Copy out the lines of every record below word for word, and leave the pictures out of your copy.

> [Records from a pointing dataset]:
>> BEGIN

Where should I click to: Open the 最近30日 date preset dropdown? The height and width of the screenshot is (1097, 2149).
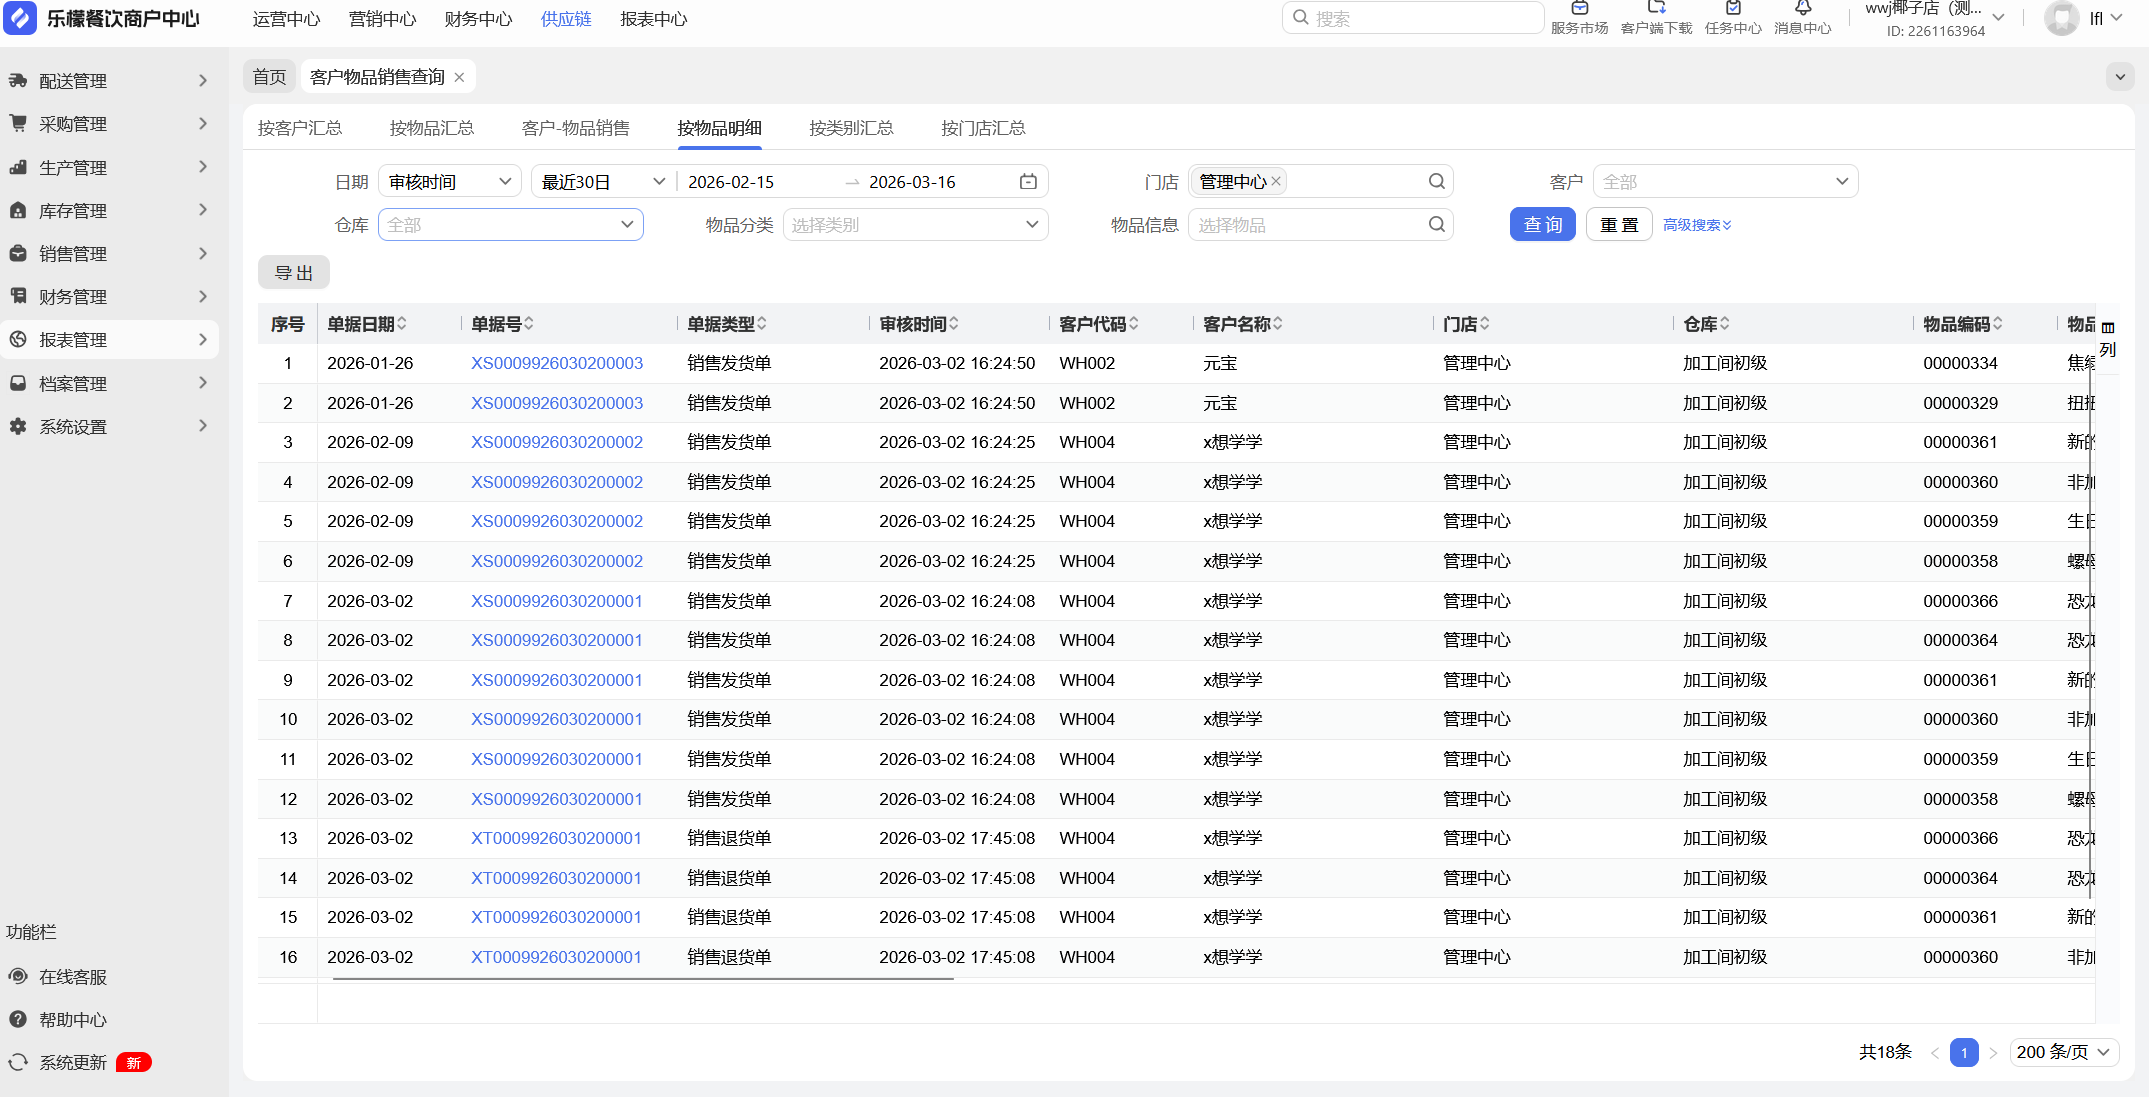tap(603, 182)
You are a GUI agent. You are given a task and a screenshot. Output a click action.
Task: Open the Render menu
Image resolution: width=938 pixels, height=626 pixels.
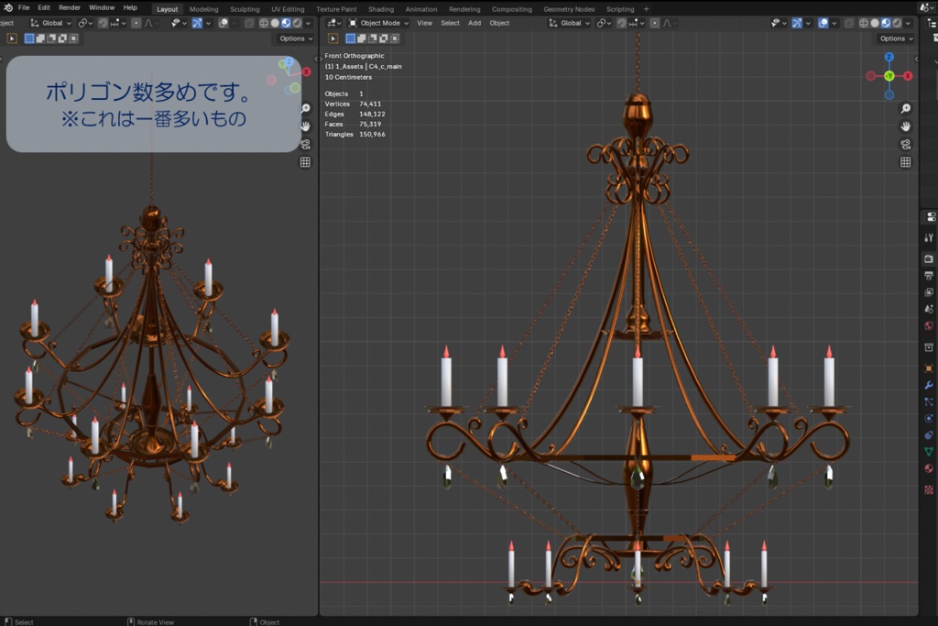point(70,7)
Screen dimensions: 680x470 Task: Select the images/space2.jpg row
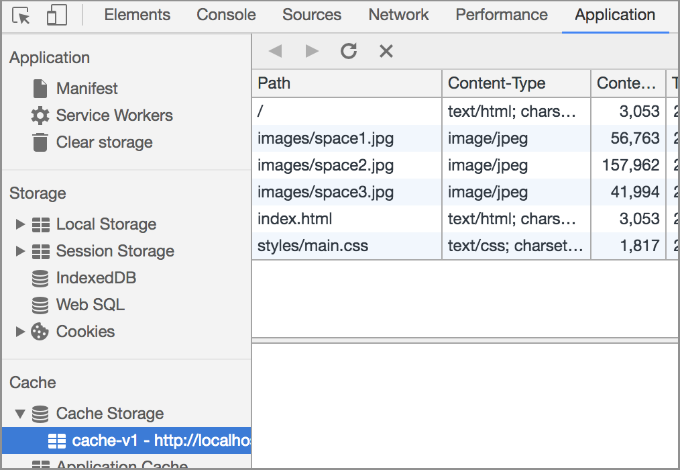(x=326, y=165)
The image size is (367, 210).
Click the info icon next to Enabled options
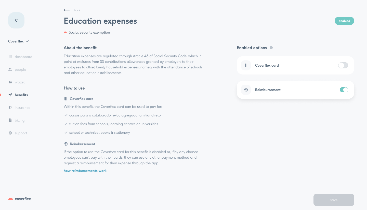(271, 48)
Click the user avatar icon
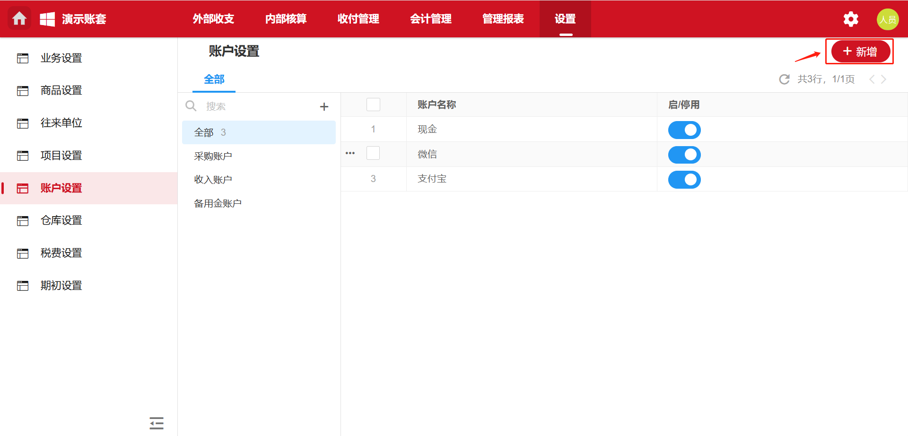This screenshot has height=436, width=908. tap(887, 19)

>> END

> [Answer to the task]:
Where should I click to: Open the 最近30日 date preset dropdown? The height and width of the screenshot is (1097, 2149).
tap(603, 182)
You are a GUI agent. You are given a task and a screenshot. Output a click action.
Task: Open the Render menu
Image resolution: width=938 pixels, height=626 pixels.
point(70,7)
Screen dimensions: 680x470 Task: Select the images/space2.jpg row
(x=326, y=165)
The image size is (367, 210).
Click the info icon next to Enabled options
(271, 48)
Click the user avatar icon
This screenshot has height=436, width=908. tap(887, 19)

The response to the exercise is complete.